Lucinda smiled and stepped toward the carousel.
It looked even more breathtaking than it had the evening before. The light from the fires caught in the facets of the ice and made it seem as if a million tiny fires had been trapped within the glittering ice and cool silver. I had seen many beautiful things in my time with the Amusementists, but this was by far the most remarkable.
Lucinda stepped up onto the platform, and a dark figure rose out of the crowd. “Oh no, dear. That isn’t good at all for
someone in your condition,” Lucinda’s mother proclaimed from underneath her heavy mourning veil.
I sat straighter, as everyone’s eyes turned to Lucinda.
I hated to think that Lucinda was ill with some horrible affliction, but she really didn’t look well.
Oliver tucked his wife close to his side as the crowd murmured in low, hushed tones. “Since Lady Strompton has already caused some undue speculation, I’d like to announce my great joy. I’m proud to welcome the forthcoming Chadwick heir, or the daughter I shall dote on like no other.” The rumbling murmurs turned into a surprised gasp of collective delight. The people at the tables burst into rounds of congratulations.
It took a moment for it all to sink in. Lucinda was increasing with child! That was why she was looking so ill. She must still be early on and not feeling right. It was no wonder Oliver didn’t wish to leave her to travel to Paris. She had lost one child from her first marriage, and she had to be terrified.
“Perhaps it is best for my lovely wife to remain on firm ground. So who will be the first to ride? Apprentice Margaret?” Oliver swept his hand toward the carousel, and I rose. My mind was full with thoughts about the coming
baby, but I couldn’t miss an opportunity to ride the beautiful machine before me.
I was first to reach the carousel, but others had followed. I climbed atop a beautiful shimmering griffin and sat sidesaddle on the dark blue velvet pad that insulated me from the cold chill of the ice. I admired the artistry in the lion’s claws, and the chiseled feathers of the creature’s head.
Albrecht waved to me from the twisting coils of the dragon’s back, and I was surprised to see Oliver’s grandmother perch regally upon the Pegasus in front of him. The flying horse tossed its head high, with its translucent mane sweeping through the air as if the creature were frozen in flight. As the light shifted within the ice, the animals seemed to come alive, flexing and straining to run as the carousel began to turn. Uncle Albrecht tipped his hat to the dowager duchess, and I thought I saw her blush.
I laughed before I could help it. I held on to the silver pole with my gloved hands when the carousel began to move more quickly, and I gasped in delight as it swirled around and around to the beautiful music pouring from the machine.
I hadn’t felt so free or so joyful in such a long time.
Every other concern melted away as the wintry conservatory swirled around in a blur of frosty white.
I knew how desperately Lucinda wished for a child after the untimely loss of her first husband and the child she had carried from that marriage. I was so grateful she had been given a second chance to be a mother. She would be a wonderful one.

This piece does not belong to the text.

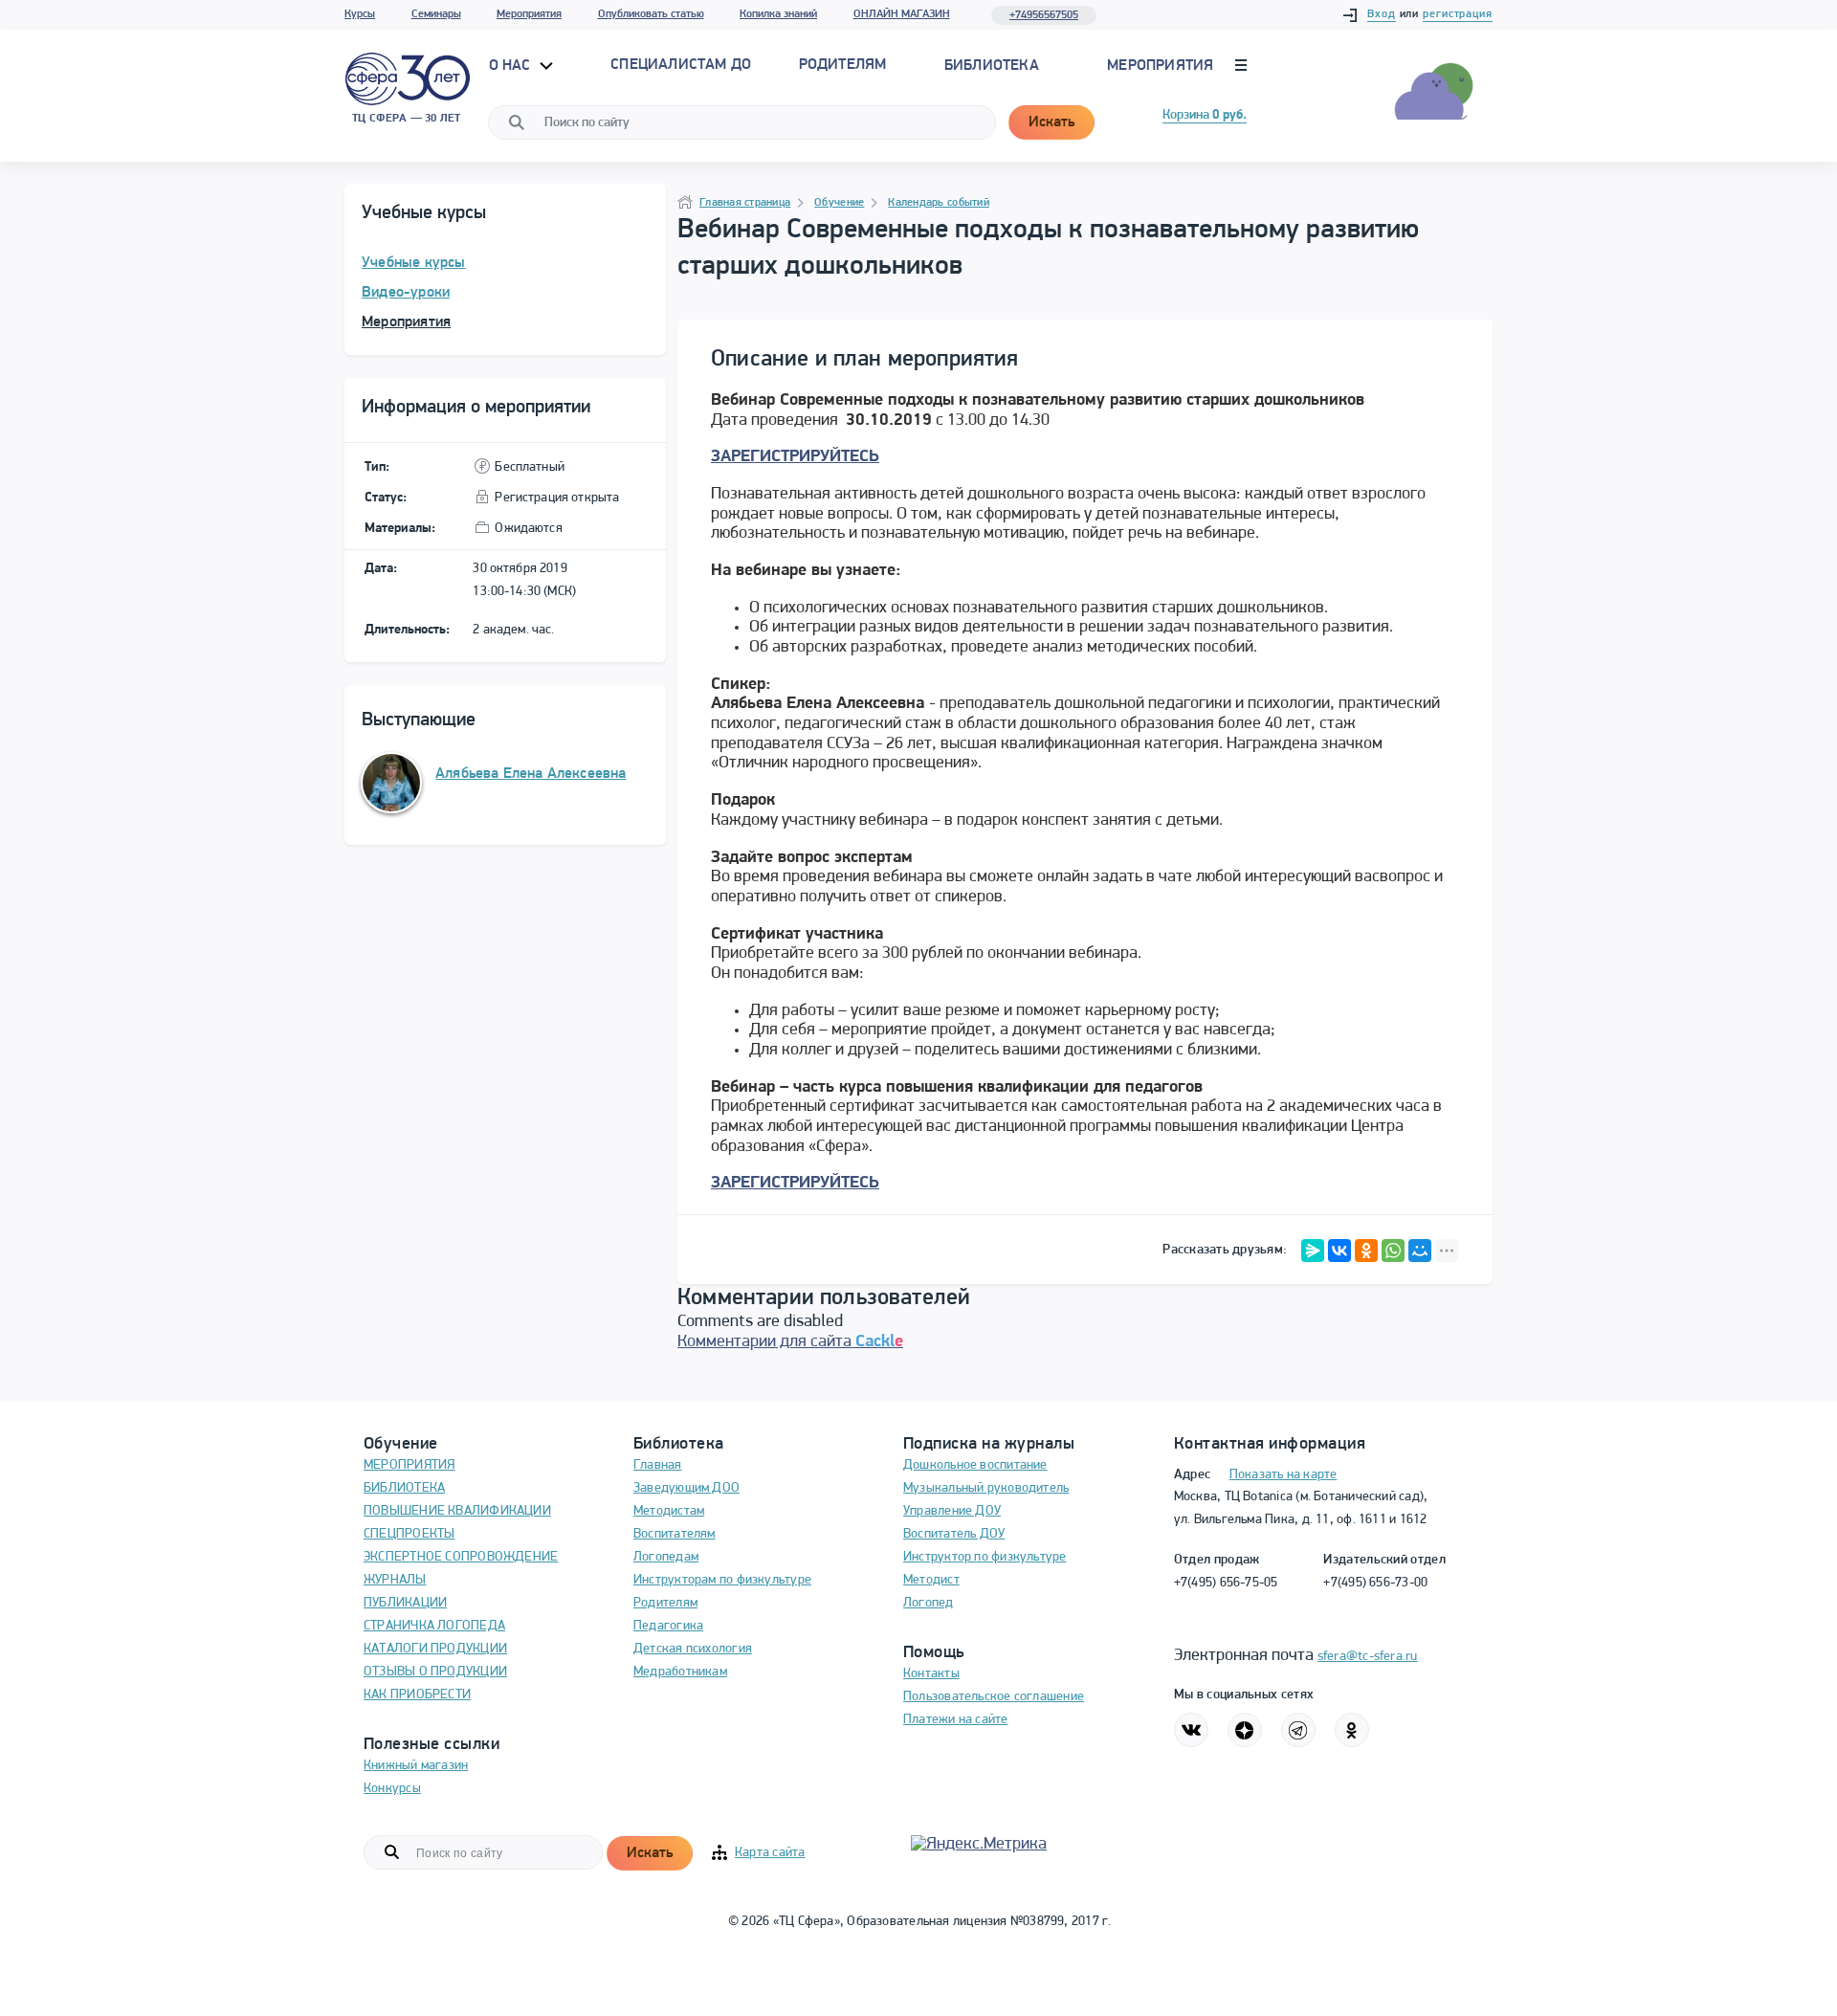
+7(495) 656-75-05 (1226, 1583)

Already in my mind I was sorting through my inventory at the toy shop and wondering which of the delights I should give to the baby, or if anything suitable had survived at all. I could invent something new entirely. Oh, the thought had merit. It would be such fun.
Dizzy and elated, I didn’t want the carousel to stop, but it slowed its wonderful spin. I stepped off the turning platform and fell into the nearest chair.
That was when I noticed David next to Oliver by the lectern.
Then the unnatural silence.
And the stares of everyone in the room had fixed on me.
Perplexed, I turned my gaze to Oliver. His mouth was set in a hard line, and his bright hazel eyes seemed to catch the light of the hot fire of the braziers within them. He looked as if he were about to cuff David over the back of the head.